Karin Schreiner-Kürten: Das unterscheidet sich bei Frauen und Männern kaum. Ganz wichtig ist zunächst einmal, dass eine zukunftsträchtige Ausbildung gewählt wird und dass jemand bereit ist, sich ständig weiterzubilden. Gut ist eine Perspektive auf längere Zeit, bei der konkrete Zwischenziele feststehen. Wer Erfolg haben will, sollte außerdem Eigeninitiative entwickeln, selbstbewusst und zu einem gewissen Risiko bereit sein. Auch auf Kooperationsbereitschaft und Kommunikationsfähigkeit kommt es an, darüber hinaus sollte man gut organisieren können. Und: Wer erfolgreich sein will, sollte vor Macht keine Angst haben. Der klassische Führungskräftemann hat noch etwas ganz Entscheidendes: ein soziales Stützsystem. Also zum Beispiel eine Frau, die den Haushalt führt, ihn bei gesellschaftlichen Anlässen begleitet und dafür sorgt, dass die Kinder in dieser Zeit gut betreut sind. Frauen, die Erfolg haben wollen, müssen sich ebenfalls ein solches System schaffen.

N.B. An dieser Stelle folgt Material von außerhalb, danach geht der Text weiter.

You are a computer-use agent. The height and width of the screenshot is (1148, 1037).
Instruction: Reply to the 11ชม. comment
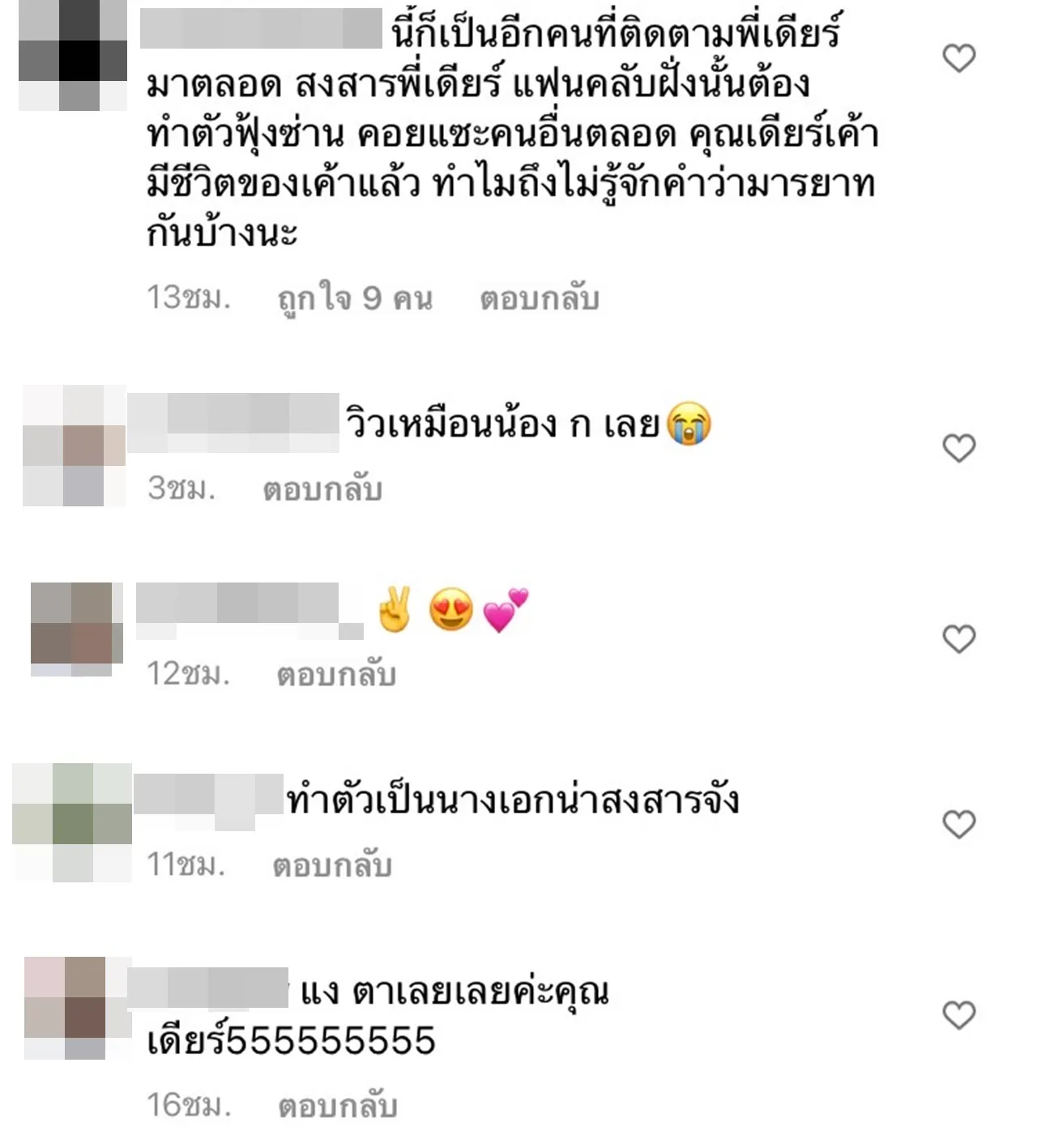click(332, 865)
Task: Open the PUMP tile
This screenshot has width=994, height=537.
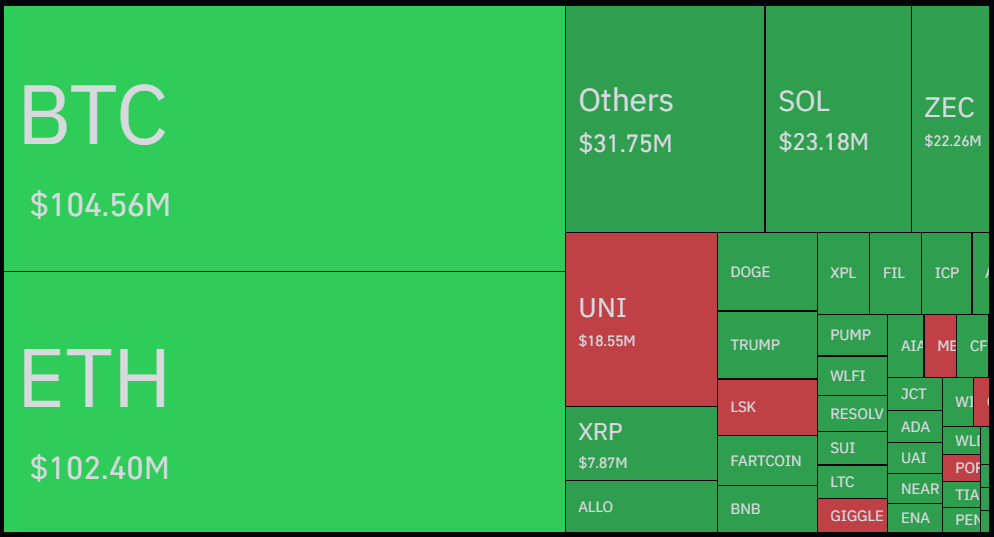Action: click(x=852, y=336)
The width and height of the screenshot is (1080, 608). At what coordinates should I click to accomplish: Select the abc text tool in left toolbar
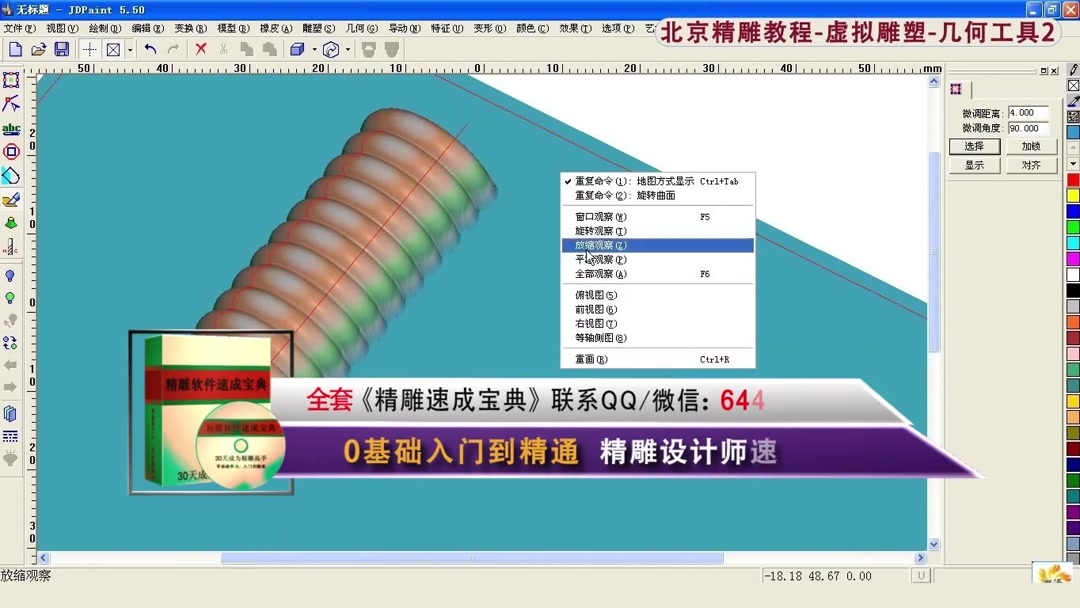[x=12, y=128]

Sie brauchen emotionale Unterstützung und konkrete Hilfe von ihrem Partner, Freundinnen, Verwandten und Nachbarn.

psg: Sind Männer erfolgreicher als Frauen?

Karin Schreiner-Kürten: Wie soll man das messen oder bewerten? Erfolg heißt ja nicht nur beruflicher Erfolg, also Karriere, sondern ist sehr individuell. Erfolgreich ist wahrscheinlich eher der Mann oder die Frau, deren Leben den eigenen Bedürfnissen und Vorstellungen entspricht. Insofern ist eine klare Zieldefinition für den persönlichen Lebensweg eine wichtige Voraussetzung für Erfolg. In der Bewertung anderer täuscht man sich leicht: Der gut verdienende Manager hat vielleicht schnell Karriere gemacht, aber ist er deswegen zufrieden? Möglicherweise hat er für seinen Erfolg einen hohen Preis bezahlt, hat zwei Herzinfarkte hinter sich oder kann kaum noch schlafen. In Wirklichkeit ist er vielleicht nicht zu beneiden, wenn er zu keiner normalen privaten Beziehung fähig ist, seine Familie so gut wie gar nicht mehr sieht, kaum Freizeit hat und in seinem Urlaub mit sich und seiner Zeit schon lange nichts mehr anzufangen weiß.

psg: Welche Funktion haben Vorbilder, wenn es um Erfolg und Karriere geht?

Karin Schreiner-Kürten: Vorbilder sind wichtig. Sie geben uns Orientierung für den Einstieg in neue Situationen und Verhaltensweisen. Männer finden solche Vorbilder viel leichter als Frauen. Was uns Frauen fehlt, sind Modelle für beruflichen Erfolg im Einklang mit Lebenszufriedenheit, in denen auch die Kinder zu ihrem Recht kommen. Teilzeitarbeit und berufliche Karriere müssen besser vereinbar sein. Diese Vorbilder sollten sich als Lobbyistinnen für den gesellschaftlichen Fortschritt stark machen und im Rahmen groß angelegter Kampagnen das Bewusstsein der anderen wecken.